Amazon CloudFront's Access Logs provide detailed information about requests made for your content delivered through Amazon CloudFront, AWS's content delivery service. The LogAnalyzer for Amazon CloudFront analyzes the service's raw log files to produce a series of reports that answer business questions commonly asked by content owner.
|Source Location on Amazon S3||elasticmapreduce/samples/cloudfront/
|Compiled JAR Location||elasticmapreduce/samples/cloudfront/logprocessor.jar|
|Sample Dataset Location||elasticmapreduce/samples/cloudfront/input|
|Source License||Apache License, Version 2.0 and GPL Version 2.0|
Running the Analyzer
To run the application using the console click on the "Create New JobFlow" button, select Sample Applications and choose CloudFront LogAnalyzer (Custom Jar). Click "Continue". In the Jar Arguments textbox replace <yourbucket> with the name of the Amazon S3 bucket in which you would like the generated reports to be placed. Check to make sure that the path doesn't already exist in your S3 bucket, otherwise your job will fail. Click "Continue". Choose the number of instances to be used and then click "Continue". Review your parameters and click "Create Job Flow" to launch the application. After the Job Flow has finished, your reports should be available in the Amazon S3 bucket that you provided.
If you have the Ruby Client already installed then you can generate reports by running
./elastic-mapreduce --create --jar s3n://elasticmapreduce/samples/cloudfront/logprocessor.jar --args "-input,s3n://elasticmapreduce/samples/cloudfront/input,-output,s3n://<yourbucket>/cloudfront/log-reports"
In this command replace <yourbucket> with the name of the Amazon S3 bucket in which you would like the generated reports to be placed. Check to make sure that the path doesn't already exist in your S3 bucket, otherwise your job will fail.
This sample application produces four sets of reports based on Amazon CloudFront access logs. The Overall Volume Report displays total amount of traffic delivered by CloudFront over the course of whatever period you specify. The Object Popularity Report shows how many times each of your objects are requested. The Client IP report shows the traffic from each different Client IP that made a request for your content. The Edge Location Report shows the total number of traffic delivered through each edge location. Each report measures traffic in three ways: the total number of requests, the total number of bytes transferred, and the number of request broken down by HTTP response code.
Customizing the Application
The LogAnalyzer is implemented using Cascading (http://www.cascading.org) and is an example of how to construct an Amazon Elastic MapReduce application. To customize the reports generated by the LogAnalyzer, download the source code from this page.
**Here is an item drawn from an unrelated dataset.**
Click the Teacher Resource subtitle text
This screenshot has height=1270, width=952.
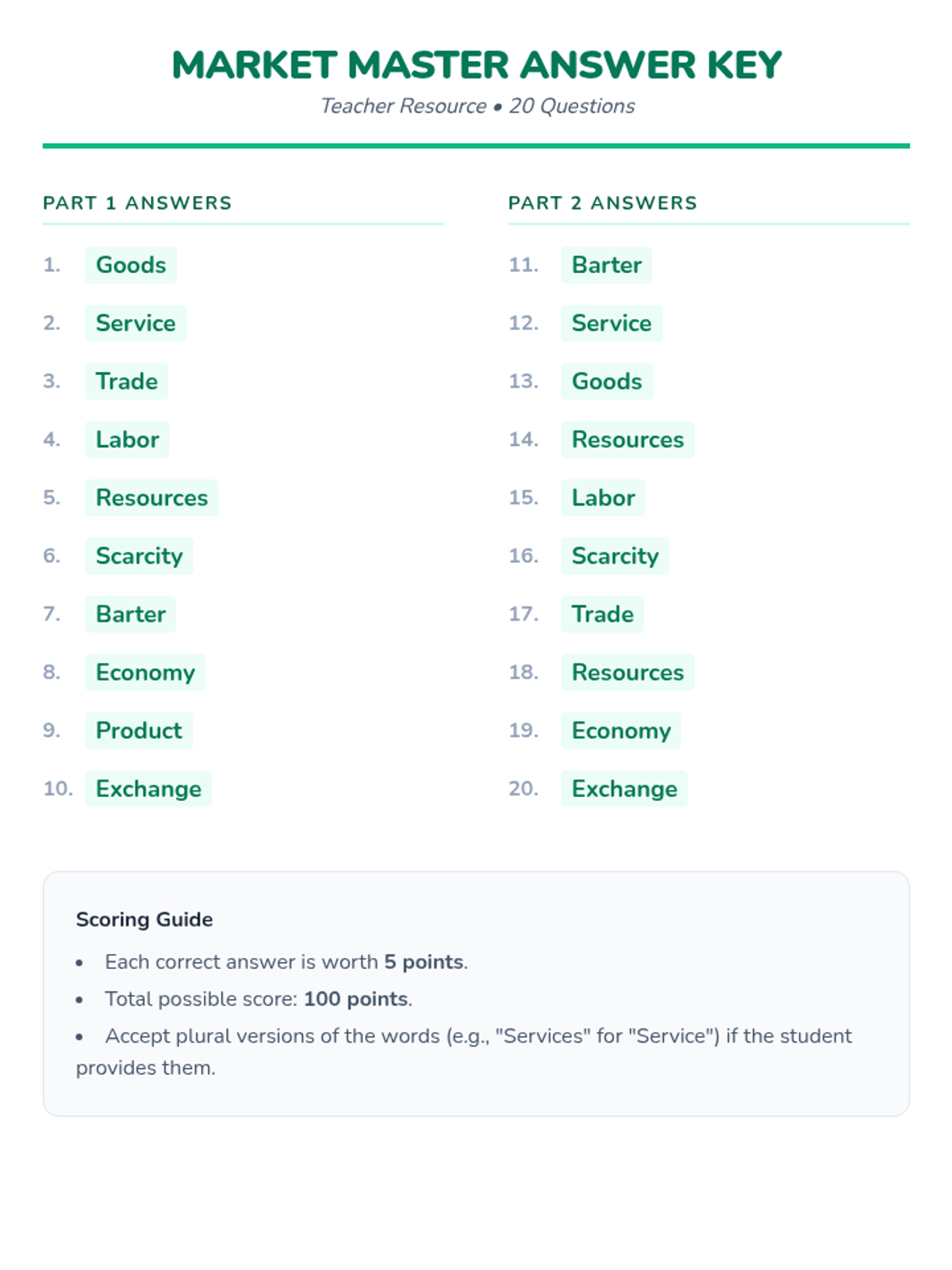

Follow the instructions in the README for building and uploading to Amazon S3 for use with Amazon Elastic MapReduce.
|How to Run this Application||You can run this application using the AWS Management Console or Command Line Tools|
|Sample Input Parameters||-input s3n://elasticmapreduce/samples/cloudfront/input
-output s3n://<yourbucket>/<output prefix>
-end <Current date in YYYY-MM-dd-HH format>